“NYAD” – Afogando na própria mediocridade
Muitos insistem na superação da própria humanidade. O desejo de alcançar feitos nunca antes realizados, entrar para os anais da história e subverter os limites naturais, já imortalizou uma série de personalidades. É o caso de NYAD, nadadora reconhecida por uma grande proeza que só viria a conquistar aos 64 anos de idade. Carregando o seu sobrenome, o original Netflix retrata o ano da tal realização e tenta discutir os ímpetos que nos impedem de dormir à noite.
Batizada a partir de um mito grego, a ninfa Diana Nyad construiu uma carreira totalmente baseada em grandes recordes e o cruzamento de corpos de água cada vez maiores. O grande fantasma de sua vida surgiu das tentativas falhas de atravessar de atravessar os 189 quilômetros que separam Cuba e Flórida, proeza alcançaria apenas em 2013, 35 anos a primeira investida.
Dirigido por Elizabeth Vasarhelyi e Jimmy Chin, o filme remete ao passado da atleta através de montagens breves, focado no ano da tal conquista. Isso energiza o projeto ao autorizar o desenvolvimento, passo a passo, dos preparativos para a travessia, onde Annette Bening testa os limites físicos da própria personagem. As presentes passagens submersas destacam os movimentos e pulsões que percorrem o seu corpo, celebrando os impulsos capazes de subverter o envelhecimento. Esse tipo de enquadramento mais intimista, entretanto, e que preza por essas espontaneidades, é logo substituídos por um olhar massificado.

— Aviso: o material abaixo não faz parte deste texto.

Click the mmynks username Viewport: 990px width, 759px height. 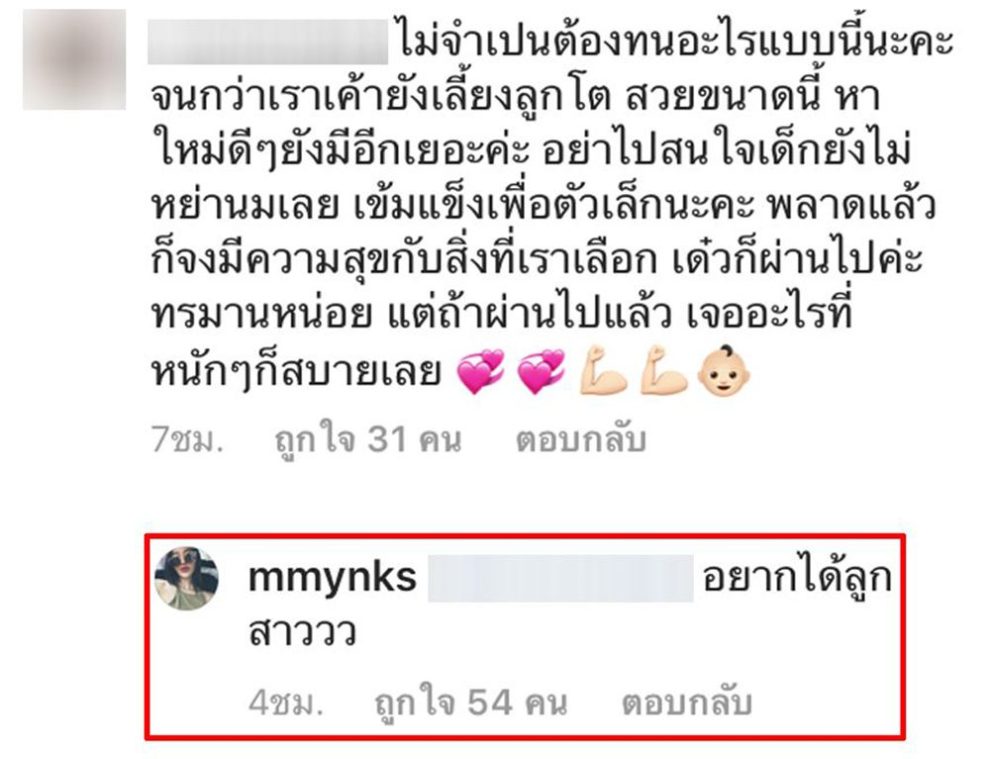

Ainda que entregue à amargura de uma desilusão bastante antiga, Bening entrega uma figura carregada pela necessidade de negar as próprias limitações. Isso oxigena uma personagem restrita ao pequeno recorte do longa, conquistando o espectador levado a conhecer um registro muito limitado da figura verídica.
Os inserts com cenas estilizadas da infância e juventude de Nyad – em que são reveladas interações com seu pai, treinos de início de carreira e demais lembranças mal resolvidas – não auxiliam nesse sentido. Eles simulam a granulação de filmes em película e reforçam a dificuldade do projeto em se desvencilhar da ilustração, sugerindo motivações e demônios internos nunca verdadeiramente explorados.
O caso é ainda pior com a personagem de Jodie Foster, por mais magnético seja o carisma do braço-direito da protagonista, Bonnie Stoll. A sua relação com a protagonista não se esclarece de fato, resumida à muleta de progressão narrativa e responsável pelo apoio incondicional à primeira. Somados às recriações digitais de tubarões e outros perigos do trajeto, aspectos como esse tornam a produção bastante vulnerável.
Esse mesmo uso de imagens de outra natureza, todavia, chama a atenção ao resgatar trechos de reportagens reais. O ruído digital do material verdadeiro questiona a narrativa fabulada, contrapondo o apontamento de repórteres e dados jornalísticos com os momentos de maior tensão por debaixo da água. Não demora muito, entretanto, para esse recurso encontrar a repetição e o próprio esgotamento.
Nesse mesmo viés, a introdução contínua de personagens secundários – e que jamais serão devidamente desenvolvidos, desbloqueando apenas obstáculos específicos – e a exploração clínica dos treinamentos higienizam a história de uma mulher percorrida por impulsos, e temerosa pela possibilidade de não alcançar o que sempre sonhou. Dentro desse formato, a exploração superficial de certas complexidades acaba neutralizando alguma instância das verdadeiras intenções de Nyad: o sonho de mostrar que todos podem alcançar o que desejam se tornam um delírio egocêntrico movido pela própria autodeterminação. Ainda que mesmo essa dualidade pudesse ser interessante, o filme não aparenta se interessar pela tal discussão, condenando sua protagonista incidentalmente.
É como se os moldes de um acabamento higienizado – a mesma imagem plástica do catálogo Netflix, a mesma estrutura narrativa exaustivamente utilizada, a mesma simplificação excessiva de complexidades reais que em muito agregariam à dramaturgia – neutralizassem a maior virtude do filme e sua personagem.
Desafiando limitações biológicas e pensamentos arcaicos, Diana Nyad superou o cientificamente impossível através da coragem de desafiar os contrastes entre a mente e o corpo. O extraordinário é atropelado pela imaginação estéril de uma equipe especializada na reprodução de um mesmo visual e esqueleto narrativo, sabotando o instinto primário que imortalizou a nadadora e seus feitos. Por mais que a leveza e simplificação do projeto possa facilitar para alguns espectadores, devemos torcer para que diminuam as brilhantes histórias reais revertidas em dramatização barata.